Parallèlement, après la première guerre mondiale, en écho à l’émergence aux États Unis de l’école « hard-boiled » et de son roman noir inventé par Hammett et Chandler, le roman policier « d’atmosphère » perce en Europe. Ce genre, porté par l’œuvre de Simenon, relève plus de l’étude psychologique que du roman à énigme et est annonciateur de métamorphoses futures du polar. Exit les aristocrates excentriques ! La création de Jules Maigret (Simenon) ou de Nestor Burma (Mallet) constitue une véritable révolution. Le « comment » cessent d’intéresser les écrivains, maintenant c’est surtout le « pourquoi ». Un acte criminel étant par définition violent, brutal, sans fioritures, l’intrigue se trouve ramenée dans le contexte socio-économique, le suspense est fort, l’enquête dense et souvent violente. Mais les personnages sont attachants dans leur fragilité et leur cynisme qui leur tient lieu de philosophie.
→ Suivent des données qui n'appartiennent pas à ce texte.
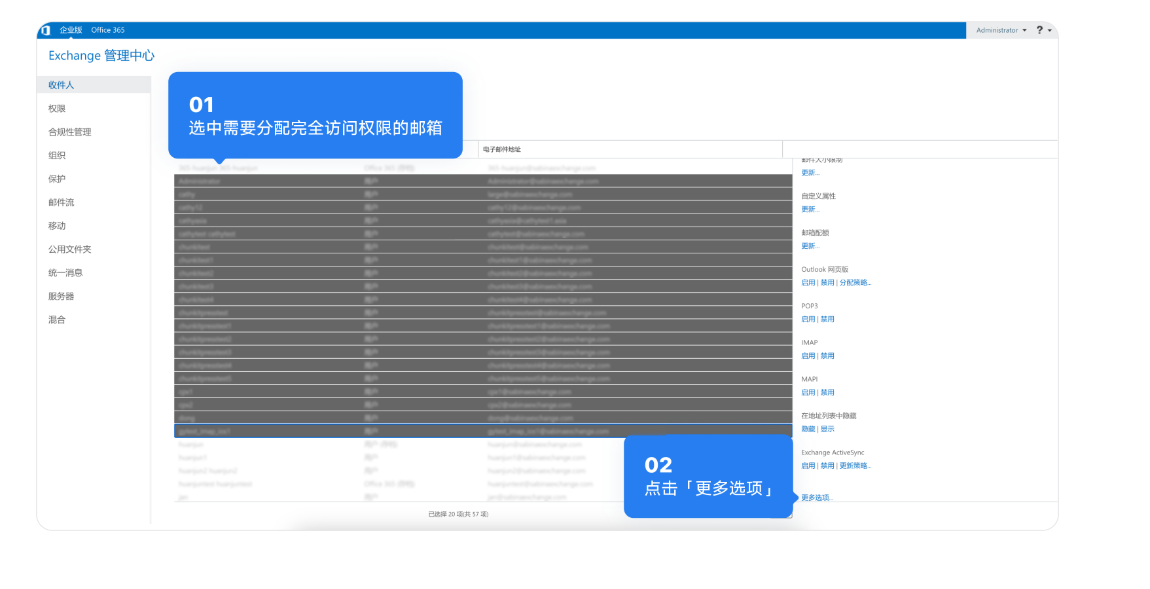Select 邮件流 from the sidebar

(60, 202)
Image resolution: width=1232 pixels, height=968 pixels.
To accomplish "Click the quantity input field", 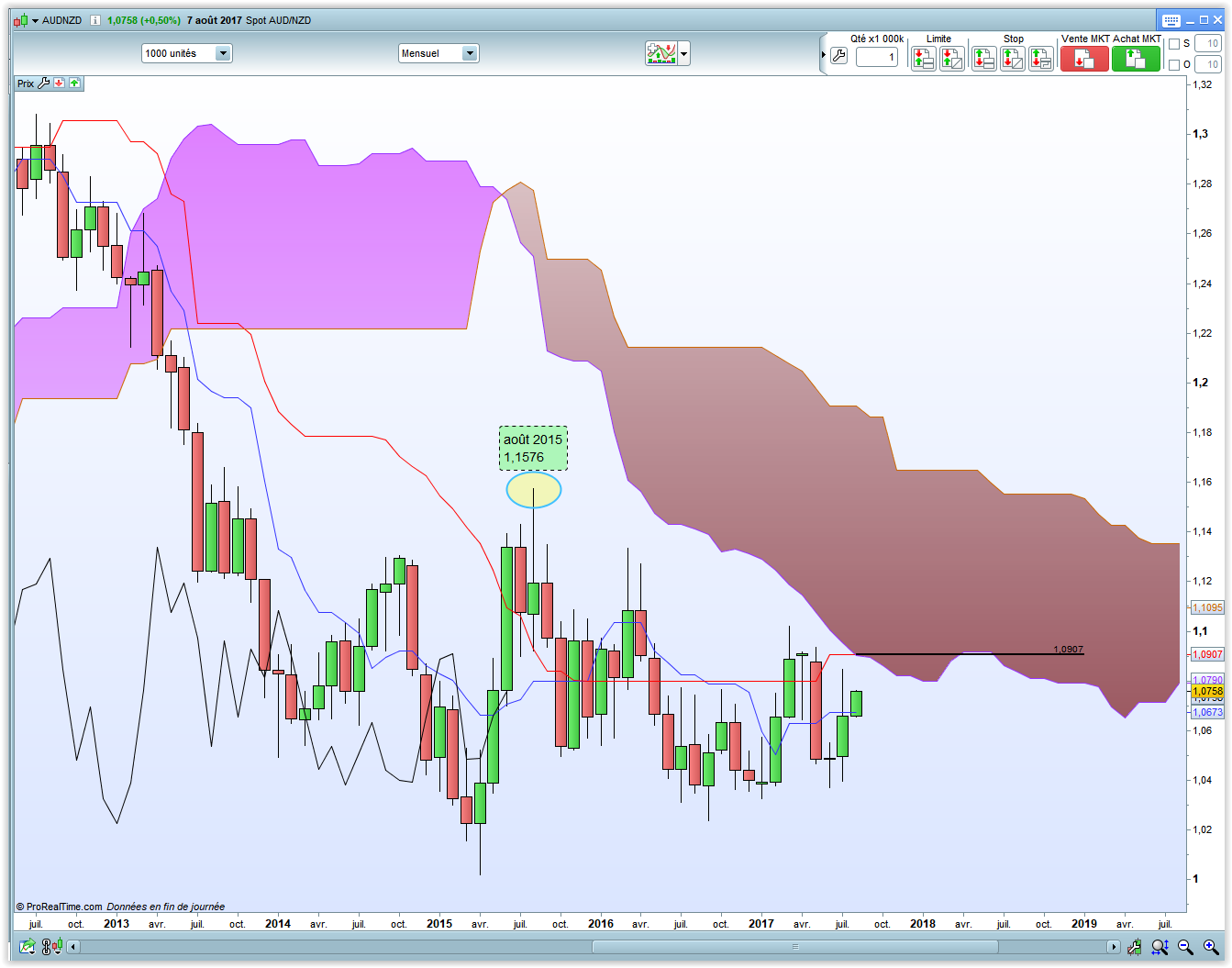I will tap(877, 57).
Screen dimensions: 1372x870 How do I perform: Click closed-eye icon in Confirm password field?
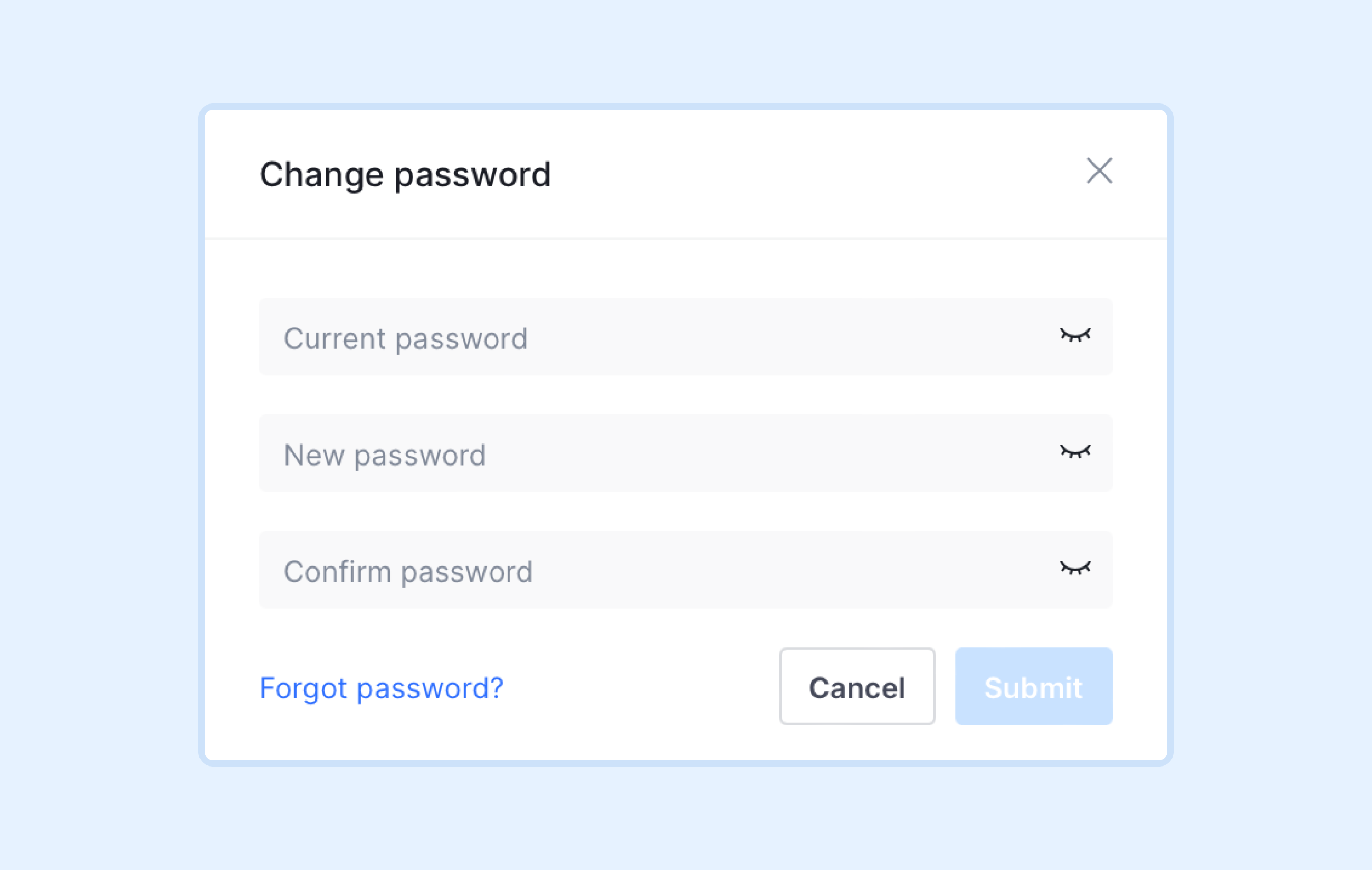[1075, 568]
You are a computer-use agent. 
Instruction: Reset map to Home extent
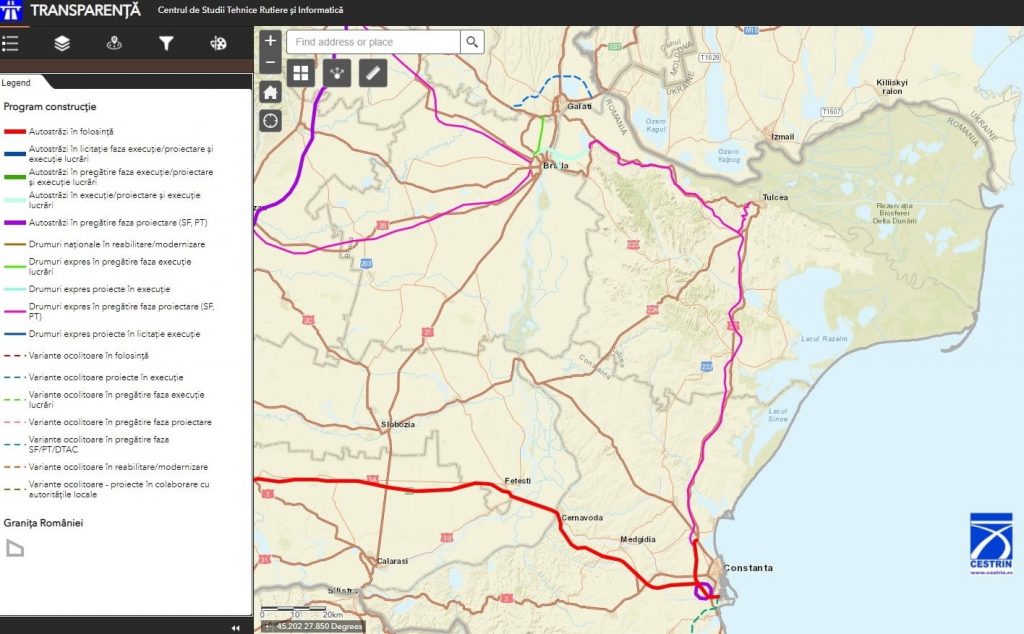pyautogui.click(x=270, y=92)
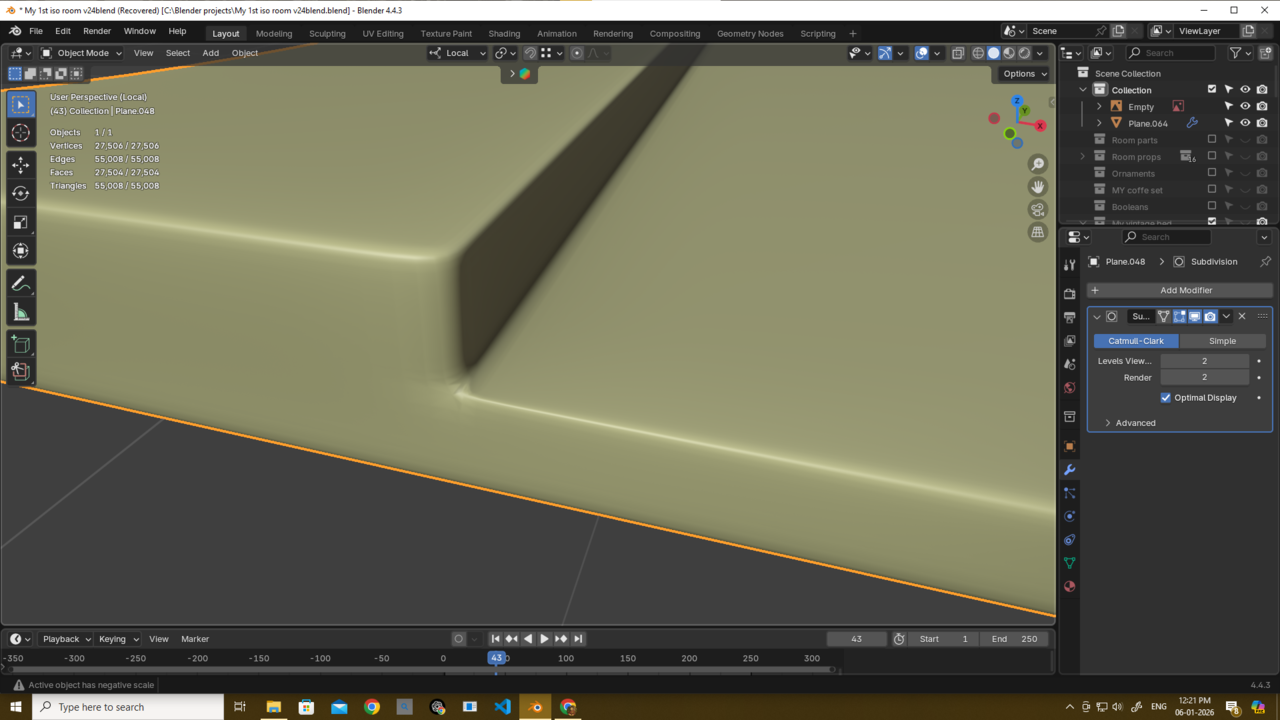The height and width of the screenshot is (720, 1280).
Task: Choose the Annotate tool
Action: [x=21, y=285]
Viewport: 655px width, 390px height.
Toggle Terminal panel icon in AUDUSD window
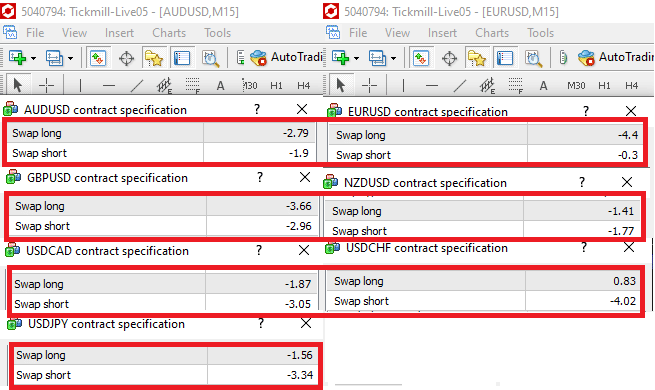pos(181,58)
Les années 1950 et 1960 se caractérise par l’émergence de nouvelles variations du roman policier: le thriller, genre dans lequel atmosphère et intrigue concourent à susciter suspense et angoisse chez le lecteur (Boileau-Narcejac) et le roman d’espionnage, souvent roman policier à dimension internationale, qui se développe au moment de la Guerre Froide, incarné par le James Bond d’Ian Fleming et qui ajouté à la dimension de l’enquête le caractère exotique de ses décors.

Suivant le mai 68 français, une génération d’auteurs en colère contre le monde et décidés à exprimer leur point de. Je au travers du roman policier révolutionnent le polar. On parle alors de « neopolar ». Finie la quête de comprendre pourquoi le monde va mal. Ce sont désormais des romans de dénonciation et dénonciation et de rage face aux dérives de la société. Finie la paralittérature divertissante! Le polar devient l’expression d’une contestation radicale. Le neopolar, terme inventé par Manchette, est une appellation ironique où le préfixe « neo » désigne un ersatz qui aurait supplanté son illustre prédécesseur.

C’est aussi la période où le genre noir et le roman policier font leur apparition en Espagne, Italie, ou en Allemagne… Longtemps dominés par des traductions anglo-saxonnes et françaises (ou par des auteurs nationaux qui les imitaient), ces pays ont mis du temps à imprimer au roman policier une identité nationale. Les transitions démocratiques donnent naissance à de nouvelles sociétés. Les cicatrices d’un passé proche et lointain (deuxième Guerre Mondiale, fascisme, terrorisme d’extrême gauche, Guerres Civiles, révolutions et dictature) non refermées, sans réconciliation nationale, sont imprimées dans les pages des romans noirs de l’époque. Madrid, Barcelone, Rome, Milan, etc. grandes villes modernes et capitalistes deviennent des espaces illisibles, des labyrinthes qu’arpentent détectives privés et enquêteurs errants.

Depuis le succès ne tarit pas, la production éditoriale abonde et les auteurs investissent pléthore de déclinaisons du genre pour décrypter les mécanismes des sociétés modernes (roman noir, enquêtes, roman social, policier politique, policier historique, thrillers et angoisse, etc.)

La démarche des romanciers semble de plus en plus liée à une réflexion d’ordre éthique sur le travail de l’enquêteur, de l’historien et de l’écrivain visant ainsi à doter les lecteurs d’une mémoire collective qui leur échapperait, d’un moyen d’éclairer l’homme contemporain de son passé en décrivant des moments d’histoire minusculée souvent en contradiction avec la grande Histoire.

Peurs et phobies naissent toutes d’une sorte d’ignorance. La mission du polar est ainsi de combler les blancs anxiogènes avec des romans noirs comme témoignages fictionnels de vérités sociales bien réelles.